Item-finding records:
__________________________________________________

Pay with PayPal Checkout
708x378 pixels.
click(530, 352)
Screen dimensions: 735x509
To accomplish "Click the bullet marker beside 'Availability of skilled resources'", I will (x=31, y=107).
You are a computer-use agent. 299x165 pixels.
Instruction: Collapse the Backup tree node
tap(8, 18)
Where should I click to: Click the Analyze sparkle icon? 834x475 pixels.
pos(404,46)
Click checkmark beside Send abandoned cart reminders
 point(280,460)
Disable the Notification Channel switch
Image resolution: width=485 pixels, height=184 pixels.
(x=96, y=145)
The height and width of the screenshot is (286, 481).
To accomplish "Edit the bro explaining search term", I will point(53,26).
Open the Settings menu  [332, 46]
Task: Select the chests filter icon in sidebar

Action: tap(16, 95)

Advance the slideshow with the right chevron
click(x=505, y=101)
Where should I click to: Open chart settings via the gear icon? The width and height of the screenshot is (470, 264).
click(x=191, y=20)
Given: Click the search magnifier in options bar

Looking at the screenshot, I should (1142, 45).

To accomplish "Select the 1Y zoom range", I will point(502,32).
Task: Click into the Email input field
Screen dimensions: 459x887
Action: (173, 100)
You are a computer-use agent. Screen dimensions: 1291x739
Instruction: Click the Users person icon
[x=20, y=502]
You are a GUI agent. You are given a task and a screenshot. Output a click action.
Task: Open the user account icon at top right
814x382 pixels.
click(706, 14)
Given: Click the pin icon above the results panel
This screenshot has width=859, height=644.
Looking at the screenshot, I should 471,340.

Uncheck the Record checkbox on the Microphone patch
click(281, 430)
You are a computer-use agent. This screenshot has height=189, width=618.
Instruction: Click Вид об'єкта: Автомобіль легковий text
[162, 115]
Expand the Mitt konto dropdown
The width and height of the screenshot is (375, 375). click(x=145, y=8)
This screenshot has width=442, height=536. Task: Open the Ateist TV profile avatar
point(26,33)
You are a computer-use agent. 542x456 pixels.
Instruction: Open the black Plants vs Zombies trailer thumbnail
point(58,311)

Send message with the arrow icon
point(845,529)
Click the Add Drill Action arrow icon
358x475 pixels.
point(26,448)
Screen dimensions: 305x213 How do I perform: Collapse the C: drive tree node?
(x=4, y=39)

__________________________________________________

Can you reproduce every line of the items above, word for word and in the same order?

Pay with PayPal Checkout
708x378 pixels.
click(530, 352)
Screen dimensions: 735x509
To accomplish "Click the bullet marker beside 'Availability of skilled resources'", I will (x=31, y=107).
You are a computer-use agent. 299x165 pixels.
Instruction: Collapse the Backup tree node
tap(8, 18)
Where should I click to: Click the Analyze sparkle icon? 834x475 pixels.
pos(404,46)
Click checkmark beside Send abandoned cart reminders
 point(280,460)
Disable the Notification Channel switch
Image resolution: width=485 pixels, height=184 pixels.
(x=96, y=145)
The height and width of the screenshot is (286, 481).
To accomplish "Edit the bro explaining search term", I will point(53,26).
Open the Settings menu  [332, 46]
Task: Select the chests filter icon in sidebar

Action: tap(16, 95)

Advance the slideshow with the right chevron
click(x=505, y=101)
Where should I click to: Open chart settings via the gear icon? The width and height of the screenshot is (470, 264).
click(x=191, y=20)
Given: Click the search magnifier in options bar

Looking at the screenshot, I should (1142, 45).

To accomplish "Select the 1Y zoom range", I will point(502,32).
Task: Click into the Email input field
Screen dimensions: 459x887
Action: (173, 100)
You are a computer-use agent. Screen dimensions: 1291x739
Instruction: Click the Users person icon
[x=20, y=502]
You are a GUI agent. You are given a task and a screenshot. Output a click action.
Task: Open the user account icon at top right
814x382 pixels.
click(706, 14)
Given: Click the pin icon above the results panel
This screenshot has width=859, height=644.
Looking at the screenshot, I should 471,340.

Uncheck the Record checkbox on the Microphone patch
click(281, 430)
You are a computer-use agent. This screenshot has height=189, width=618.
Instruction: Click Вид об'єкта: Автомобіль легковий text
[162, 115]
Expand the Mitt konto dropdown
The width and height of the screenshot is (375, 375). click(x=145, y=8)
This screenshot has width=442, height=536. Task: Open the Ateist TV profile avatar
point(26,33)
You are a computer-use agent. 542x456 pixels.
Instruction: Open the black Plants vs Zombies trailer thumbnail
point(58,311)

Send message with the arrow icon
point(845,529)
Click the Add Drill Action arrow icon
358x475 pixels.
point(26,448)
Screen dimensions: 305x213 How do I perform: Collapse the C: drive tree node?
(x=4, y=39)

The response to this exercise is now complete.